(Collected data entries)
=== Section Start ===

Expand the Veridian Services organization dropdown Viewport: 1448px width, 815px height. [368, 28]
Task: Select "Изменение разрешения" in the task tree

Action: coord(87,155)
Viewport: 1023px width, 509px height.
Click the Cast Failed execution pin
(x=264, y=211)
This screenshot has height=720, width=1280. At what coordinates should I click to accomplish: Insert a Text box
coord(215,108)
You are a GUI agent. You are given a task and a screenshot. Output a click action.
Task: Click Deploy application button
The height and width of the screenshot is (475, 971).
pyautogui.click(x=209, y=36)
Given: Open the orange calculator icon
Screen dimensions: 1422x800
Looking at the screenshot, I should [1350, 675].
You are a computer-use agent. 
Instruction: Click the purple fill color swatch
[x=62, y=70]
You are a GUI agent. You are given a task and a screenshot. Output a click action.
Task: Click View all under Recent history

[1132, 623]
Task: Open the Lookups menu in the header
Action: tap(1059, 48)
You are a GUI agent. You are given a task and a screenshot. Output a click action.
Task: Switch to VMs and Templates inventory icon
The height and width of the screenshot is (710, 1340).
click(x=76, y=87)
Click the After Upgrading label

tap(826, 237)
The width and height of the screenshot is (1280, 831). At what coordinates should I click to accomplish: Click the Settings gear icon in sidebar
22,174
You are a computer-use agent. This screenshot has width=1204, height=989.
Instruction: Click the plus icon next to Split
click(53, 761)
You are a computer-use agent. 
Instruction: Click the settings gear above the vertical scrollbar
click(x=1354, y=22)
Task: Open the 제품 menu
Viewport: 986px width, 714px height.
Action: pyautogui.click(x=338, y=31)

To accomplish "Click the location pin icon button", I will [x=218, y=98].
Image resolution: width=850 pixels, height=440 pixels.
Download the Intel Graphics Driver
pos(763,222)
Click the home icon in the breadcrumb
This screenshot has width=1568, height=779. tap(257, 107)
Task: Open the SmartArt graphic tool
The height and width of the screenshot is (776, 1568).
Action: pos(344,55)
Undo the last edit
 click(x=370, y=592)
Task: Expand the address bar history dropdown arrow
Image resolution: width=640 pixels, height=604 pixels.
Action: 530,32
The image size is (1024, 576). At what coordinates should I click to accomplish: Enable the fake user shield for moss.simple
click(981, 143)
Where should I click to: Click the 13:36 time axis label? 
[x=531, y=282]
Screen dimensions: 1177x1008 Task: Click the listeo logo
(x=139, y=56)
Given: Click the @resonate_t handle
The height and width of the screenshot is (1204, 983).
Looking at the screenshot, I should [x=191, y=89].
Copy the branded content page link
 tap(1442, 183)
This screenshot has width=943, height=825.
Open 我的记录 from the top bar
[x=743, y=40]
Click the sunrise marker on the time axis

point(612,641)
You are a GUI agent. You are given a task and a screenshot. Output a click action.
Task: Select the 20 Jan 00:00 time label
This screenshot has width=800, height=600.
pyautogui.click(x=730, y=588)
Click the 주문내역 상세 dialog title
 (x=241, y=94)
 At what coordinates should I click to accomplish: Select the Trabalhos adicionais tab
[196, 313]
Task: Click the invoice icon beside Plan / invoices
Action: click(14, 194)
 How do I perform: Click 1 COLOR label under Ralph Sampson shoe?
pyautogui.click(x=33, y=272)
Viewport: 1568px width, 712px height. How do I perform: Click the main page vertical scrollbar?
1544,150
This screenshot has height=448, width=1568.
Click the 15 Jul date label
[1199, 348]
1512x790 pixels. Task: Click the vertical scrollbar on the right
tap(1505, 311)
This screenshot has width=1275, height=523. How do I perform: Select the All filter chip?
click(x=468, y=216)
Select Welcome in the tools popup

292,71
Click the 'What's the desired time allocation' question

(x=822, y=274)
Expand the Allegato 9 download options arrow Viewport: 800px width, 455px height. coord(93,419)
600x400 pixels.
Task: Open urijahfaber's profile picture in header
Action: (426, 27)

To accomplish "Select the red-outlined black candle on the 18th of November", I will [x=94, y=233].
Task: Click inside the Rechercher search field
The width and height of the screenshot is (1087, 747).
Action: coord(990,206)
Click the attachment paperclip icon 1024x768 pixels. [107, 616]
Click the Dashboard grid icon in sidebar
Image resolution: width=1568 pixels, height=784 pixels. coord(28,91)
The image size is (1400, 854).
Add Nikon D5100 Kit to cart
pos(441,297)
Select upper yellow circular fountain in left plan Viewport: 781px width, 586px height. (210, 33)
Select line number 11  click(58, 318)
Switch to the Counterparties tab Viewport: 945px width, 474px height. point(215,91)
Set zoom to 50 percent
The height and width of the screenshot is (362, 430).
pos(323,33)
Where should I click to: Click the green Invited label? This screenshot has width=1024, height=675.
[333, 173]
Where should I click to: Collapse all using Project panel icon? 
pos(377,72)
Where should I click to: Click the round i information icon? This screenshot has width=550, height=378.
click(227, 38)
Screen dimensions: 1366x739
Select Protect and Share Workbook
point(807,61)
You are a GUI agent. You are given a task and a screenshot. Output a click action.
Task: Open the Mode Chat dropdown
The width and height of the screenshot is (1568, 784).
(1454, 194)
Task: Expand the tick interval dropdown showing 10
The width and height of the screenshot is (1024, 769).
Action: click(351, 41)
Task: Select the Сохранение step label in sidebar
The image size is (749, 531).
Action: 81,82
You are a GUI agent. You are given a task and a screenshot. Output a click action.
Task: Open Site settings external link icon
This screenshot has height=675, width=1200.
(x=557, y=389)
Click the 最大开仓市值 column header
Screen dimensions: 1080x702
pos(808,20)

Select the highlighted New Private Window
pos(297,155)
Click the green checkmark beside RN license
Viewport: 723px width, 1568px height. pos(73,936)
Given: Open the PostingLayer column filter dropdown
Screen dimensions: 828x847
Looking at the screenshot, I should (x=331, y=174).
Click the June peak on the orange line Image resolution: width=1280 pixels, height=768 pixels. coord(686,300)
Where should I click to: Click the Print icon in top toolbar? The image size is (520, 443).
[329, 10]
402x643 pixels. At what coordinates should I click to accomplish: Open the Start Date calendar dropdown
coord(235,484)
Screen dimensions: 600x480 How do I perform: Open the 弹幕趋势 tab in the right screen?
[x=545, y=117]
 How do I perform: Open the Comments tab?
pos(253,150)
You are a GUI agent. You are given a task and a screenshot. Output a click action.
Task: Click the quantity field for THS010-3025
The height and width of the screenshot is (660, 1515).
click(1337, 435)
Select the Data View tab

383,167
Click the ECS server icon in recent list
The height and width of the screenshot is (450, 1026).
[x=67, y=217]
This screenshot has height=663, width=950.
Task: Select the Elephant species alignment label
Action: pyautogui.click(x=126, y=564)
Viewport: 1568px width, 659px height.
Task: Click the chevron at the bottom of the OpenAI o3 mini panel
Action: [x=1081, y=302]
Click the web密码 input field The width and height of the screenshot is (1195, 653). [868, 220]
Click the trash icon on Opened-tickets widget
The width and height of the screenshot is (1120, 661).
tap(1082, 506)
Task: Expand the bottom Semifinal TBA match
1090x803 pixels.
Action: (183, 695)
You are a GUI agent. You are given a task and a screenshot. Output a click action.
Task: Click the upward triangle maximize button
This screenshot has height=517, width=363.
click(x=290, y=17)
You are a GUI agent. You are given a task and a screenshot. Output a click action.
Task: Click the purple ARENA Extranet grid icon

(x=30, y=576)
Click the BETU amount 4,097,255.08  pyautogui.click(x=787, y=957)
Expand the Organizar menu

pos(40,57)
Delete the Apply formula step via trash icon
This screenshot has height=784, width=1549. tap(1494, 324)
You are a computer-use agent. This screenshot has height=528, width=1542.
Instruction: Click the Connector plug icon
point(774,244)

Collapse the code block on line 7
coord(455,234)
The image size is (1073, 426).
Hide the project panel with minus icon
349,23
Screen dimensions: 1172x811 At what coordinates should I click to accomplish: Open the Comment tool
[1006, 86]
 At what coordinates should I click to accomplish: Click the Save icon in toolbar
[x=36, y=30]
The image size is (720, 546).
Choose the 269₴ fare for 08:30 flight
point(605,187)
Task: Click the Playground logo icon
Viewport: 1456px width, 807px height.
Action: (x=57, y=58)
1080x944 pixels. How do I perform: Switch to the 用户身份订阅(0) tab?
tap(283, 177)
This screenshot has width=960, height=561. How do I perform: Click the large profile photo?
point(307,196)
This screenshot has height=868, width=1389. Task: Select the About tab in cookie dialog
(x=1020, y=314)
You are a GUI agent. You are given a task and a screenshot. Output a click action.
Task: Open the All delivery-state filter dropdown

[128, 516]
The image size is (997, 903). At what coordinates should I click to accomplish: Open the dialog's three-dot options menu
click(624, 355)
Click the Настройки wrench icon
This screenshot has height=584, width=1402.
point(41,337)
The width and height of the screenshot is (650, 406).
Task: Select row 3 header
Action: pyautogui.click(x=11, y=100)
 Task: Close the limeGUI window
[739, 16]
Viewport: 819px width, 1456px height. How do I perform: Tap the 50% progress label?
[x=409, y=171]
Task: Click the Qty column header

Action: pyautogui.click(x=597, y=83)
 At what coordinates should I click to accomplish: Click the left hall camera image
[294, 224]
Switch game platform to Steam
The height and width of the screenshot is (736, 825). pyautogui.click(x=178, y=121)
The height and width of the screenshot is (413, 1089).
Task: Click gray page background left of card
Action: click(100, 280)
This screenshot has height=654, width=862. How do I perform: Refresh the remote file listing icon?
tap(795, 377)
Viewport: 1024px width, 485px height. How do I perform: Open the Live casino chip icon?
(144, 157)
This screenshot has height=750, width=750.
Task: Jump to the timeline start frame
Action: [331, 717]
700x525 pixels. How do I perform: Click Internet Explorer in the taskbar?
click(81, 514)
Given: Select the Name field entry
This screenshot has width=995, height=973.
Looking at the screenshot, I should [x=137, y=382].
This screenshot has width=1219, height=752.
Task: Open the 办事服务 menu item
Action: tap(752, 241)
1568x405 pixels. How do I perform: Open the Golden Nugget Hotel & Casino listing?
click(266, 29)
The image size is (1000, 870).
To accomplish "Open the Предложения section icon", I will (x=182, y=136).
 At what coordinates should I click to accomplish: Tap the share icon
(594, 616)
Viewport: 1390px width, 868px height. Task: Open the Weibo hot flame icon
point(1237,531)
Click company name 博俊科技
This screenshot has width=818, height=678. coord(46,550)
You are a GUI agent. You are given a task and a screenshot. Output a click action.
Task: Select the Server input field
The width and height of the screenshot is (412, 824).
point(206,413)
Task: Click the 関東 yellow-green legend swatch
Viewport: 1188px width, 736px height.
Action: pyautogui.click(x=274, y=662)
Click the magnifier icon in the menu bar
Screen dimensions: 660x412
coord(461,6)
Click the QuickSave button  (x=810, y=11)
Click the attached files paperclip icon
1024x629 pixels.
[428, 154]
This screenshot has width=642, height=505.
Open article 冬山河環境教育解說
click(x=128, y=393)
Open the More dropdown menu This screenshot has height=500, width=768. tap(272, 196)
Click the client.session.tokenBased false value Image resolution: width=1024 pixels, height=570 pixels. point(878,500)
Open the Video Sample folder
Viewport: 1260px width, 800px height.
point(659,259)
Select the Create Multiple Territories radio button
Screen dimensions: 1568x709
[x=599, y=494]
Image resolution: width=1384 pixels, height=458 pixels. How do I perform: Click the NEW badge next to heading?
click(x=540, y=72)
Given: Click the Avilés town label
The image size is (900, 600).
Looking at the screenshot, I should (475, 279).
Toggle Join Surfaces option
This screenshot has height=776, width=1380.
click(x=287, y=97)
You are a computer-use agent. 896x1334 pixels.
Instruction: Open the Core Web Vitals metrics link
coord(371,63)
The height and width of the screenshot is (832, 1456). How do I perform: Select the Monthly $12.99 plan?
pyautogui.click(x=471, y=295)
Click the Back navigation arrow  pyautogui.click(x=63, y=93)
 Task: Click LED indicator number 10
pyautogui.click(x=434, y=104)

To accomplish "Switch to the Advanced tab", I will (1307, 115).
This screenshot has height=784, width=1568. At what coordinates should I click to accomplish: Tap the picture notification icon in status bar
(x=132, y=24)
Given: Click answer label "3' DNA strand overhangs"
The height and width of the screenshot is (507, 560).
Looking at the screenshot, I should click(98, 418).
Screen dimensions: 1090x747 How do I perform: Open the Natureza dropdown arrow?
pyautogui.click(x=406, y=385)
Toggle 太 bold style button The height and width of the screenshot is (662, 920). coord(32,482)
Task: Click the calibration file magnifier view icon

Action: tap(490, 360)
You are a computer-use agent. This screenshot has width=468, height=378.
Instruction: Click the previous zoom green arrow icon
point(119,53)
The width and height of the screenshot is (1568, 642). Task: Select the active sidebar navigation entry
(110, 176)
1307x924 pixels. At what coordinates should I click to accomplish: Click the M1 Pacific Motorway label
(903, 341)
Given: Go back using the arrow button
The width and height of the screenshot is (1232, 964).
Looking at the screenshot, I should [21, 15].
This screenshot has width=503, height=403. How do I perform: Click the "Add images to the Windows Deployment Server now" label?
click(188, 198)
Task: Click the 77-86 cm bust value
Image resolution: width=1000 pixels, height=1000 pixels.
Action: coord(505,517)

=== Section End ===

→ EXERCISE PROMPT
Out of the data above, set down the lines from the one with "Expand the Allegato" to the one with "Task: Click inside", both included, exactly as written and with no additions.

→ REPLY TO THE TASK
Expand the Allegato 9 download options arrow Viewport: 800px width, 455px height. coord(93,419)
600x400 pixels.
Task: Open urijahfaber's profile picture in header
Action: (426, 27)

To accomplish "Select the red-outlined black candle on the 18th of November", I will [x=94, y=233].
Task: Click inside the Rechercher search field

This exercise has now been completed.